Does Washington's new statute restricting employment arbitration agreements affect the U.S. Supreme Court decision?
Although the U.S. Supreme Court’s ruling unequivocally endorses arbitration and class-action waivers in most of the country, the situation is less clear in Washington. The Washington state legislature enacted a state statute this year undermining the enforceability of employment arbitration agreements in Washington.
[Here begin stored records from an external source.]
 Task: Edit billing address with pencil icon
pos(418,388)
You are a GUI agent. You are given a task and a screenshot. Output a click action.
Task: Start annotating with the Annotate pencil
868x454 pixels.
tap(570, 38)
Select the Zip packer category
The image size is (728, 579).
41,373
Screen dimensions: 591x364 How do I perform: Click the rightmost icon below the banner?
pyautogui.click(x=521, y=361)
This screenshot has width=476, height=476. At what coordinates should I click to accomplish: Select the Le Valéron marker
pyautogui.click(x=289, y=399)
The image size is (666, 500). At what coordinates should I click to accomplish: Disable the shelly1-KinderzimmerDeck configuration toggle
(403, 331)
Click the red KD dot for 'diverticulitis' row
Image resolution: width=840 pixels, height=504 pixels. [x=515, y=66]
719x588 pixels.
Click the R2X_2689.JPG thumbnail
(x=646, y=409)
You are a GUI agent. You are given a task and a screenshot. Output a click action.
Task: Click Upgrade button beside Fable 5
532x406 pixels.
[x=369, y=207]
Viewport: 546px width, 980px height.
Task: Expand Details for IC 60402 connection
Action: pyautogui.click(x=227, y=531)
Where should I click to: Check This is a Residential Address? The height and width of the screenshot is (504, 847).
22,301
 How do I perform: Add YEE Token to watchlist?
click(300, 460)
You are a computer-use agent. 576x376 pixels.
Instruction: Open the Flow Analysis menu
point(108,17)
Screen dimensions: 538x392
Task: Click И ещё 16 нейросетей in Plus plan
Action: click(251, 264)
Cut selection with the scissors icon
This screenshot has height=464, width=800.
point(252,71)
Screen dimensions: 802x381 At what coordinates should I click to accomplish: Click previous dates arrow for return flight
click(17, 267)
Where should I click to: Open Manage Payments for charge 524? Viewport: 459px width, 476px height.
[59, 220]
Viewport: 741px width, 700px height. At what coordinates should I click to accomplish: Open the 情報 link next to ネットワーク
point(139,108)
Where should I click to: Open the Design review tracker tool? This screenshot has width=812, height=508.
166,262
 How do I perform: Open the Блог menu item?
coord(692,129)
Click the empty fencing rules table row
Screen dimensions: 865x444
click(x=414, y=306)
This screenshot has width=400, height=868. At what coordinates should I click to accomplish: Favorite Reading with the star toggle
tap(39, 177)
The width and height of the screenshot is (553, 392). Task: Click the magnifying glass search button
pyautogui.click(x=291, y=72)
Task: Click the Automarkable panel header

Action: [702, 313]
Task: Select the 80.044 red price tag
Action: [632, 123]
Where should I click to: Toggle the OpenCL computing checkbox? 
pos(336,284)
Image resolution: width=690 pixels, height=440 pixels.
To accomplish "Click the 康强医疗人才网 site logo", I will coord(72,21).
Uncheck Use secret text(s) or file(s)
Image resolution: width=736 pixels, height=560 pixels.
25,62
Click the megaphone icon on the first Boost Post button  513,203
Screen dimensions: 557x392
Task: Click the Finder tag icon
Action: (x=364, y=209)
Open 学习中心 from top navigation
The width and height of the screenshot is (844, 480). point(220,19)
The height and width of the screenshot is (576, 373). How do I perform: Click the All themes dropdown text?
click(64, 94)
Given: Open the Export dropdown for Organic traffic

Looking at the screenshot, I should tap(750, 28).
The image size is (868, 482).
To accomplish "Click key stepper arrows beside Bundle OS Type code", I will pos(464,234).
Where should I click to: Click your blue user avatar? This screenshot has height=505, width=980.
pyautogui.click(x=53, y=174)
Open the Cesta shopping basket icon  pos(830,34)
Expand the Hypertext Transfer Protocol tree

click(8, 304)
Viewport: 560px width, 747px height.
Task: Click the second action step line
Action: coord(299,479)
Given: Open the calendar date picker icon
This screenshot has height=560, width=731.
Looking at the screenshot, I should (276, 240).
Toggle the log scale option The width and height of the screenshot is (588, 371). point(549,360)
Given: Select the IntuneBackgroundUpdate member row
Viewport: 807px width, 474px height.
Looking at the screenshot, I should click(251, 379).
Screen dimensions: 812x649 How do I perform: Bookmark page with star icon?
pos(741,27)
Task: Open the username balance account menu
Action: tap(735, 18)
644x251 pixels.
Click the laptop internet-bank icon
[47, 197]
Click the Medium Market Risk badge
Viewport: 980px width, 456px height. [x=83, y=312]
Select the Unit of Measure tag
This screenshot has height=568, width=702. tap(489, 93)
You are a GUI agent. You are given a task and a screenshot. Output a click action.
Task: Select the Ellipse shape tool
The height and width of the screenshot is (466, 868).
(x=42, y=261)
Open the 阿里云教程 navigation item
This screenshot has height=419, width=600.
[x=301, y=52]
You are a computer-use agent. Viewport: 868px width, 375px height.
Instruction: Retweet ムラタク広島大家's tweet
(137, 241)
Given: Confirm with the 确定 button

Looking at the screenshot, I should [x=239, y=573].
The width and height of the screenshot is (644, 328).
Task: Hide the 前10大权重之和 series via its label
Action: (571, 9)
In response to the #MeToo/#TheyKnew movement initiated by allegations that Harvey Weinstein sexually harassed multiple Hollywood actresses, the Washington legislature enacted laws this year limiting an employer’s ability to keep such allegations confidential through arbitration and mediation agreements. Specifically, SSB 6313 declares that provisions in employment agreements that waive an employee’s right to publicly pursue a discrimination action before a court or administrative agency, or that require an employee to resolve discrimination claims in a confidential dispute-resolution process, such as arbitration, are against public policy and unenforceable. Given the U.S. Supreme Court’s holding that the FAA, not the Labor Act, determines the enforceability of class-action waivers, federal law regarding the enforceability of class-action waivers appears likely to prevail over the new state law with respect to the enforcement of arbitration agreements. Yet confidentiality provisions within arbitration agreements may not be enforceable in Washington as a result of the new state statute.
Although class-action waivers are now clearly enforceable under federal law, employers that do not currently require employees to sign individual arbitration agreements must still consider whether the costs of arbitration outweigh the benefits, such as class-action waivers. Unless employers are willing to pay for the full cost of arbitration, the courts may find employee arbitration agreements an unconscionable financial burden on all but the highest paid employees.
If an employer does currently require any of its employees to sign arbitration agreements, however, there seems little reason not to maintain or add class-action waivers to those agreements. Employers that do not currently require their employees to sign arbitration agreements should consult employment counsel about the costs and benefits of such agreements before instituting a requirement that employees sign arbitration agreements with class-action waivers.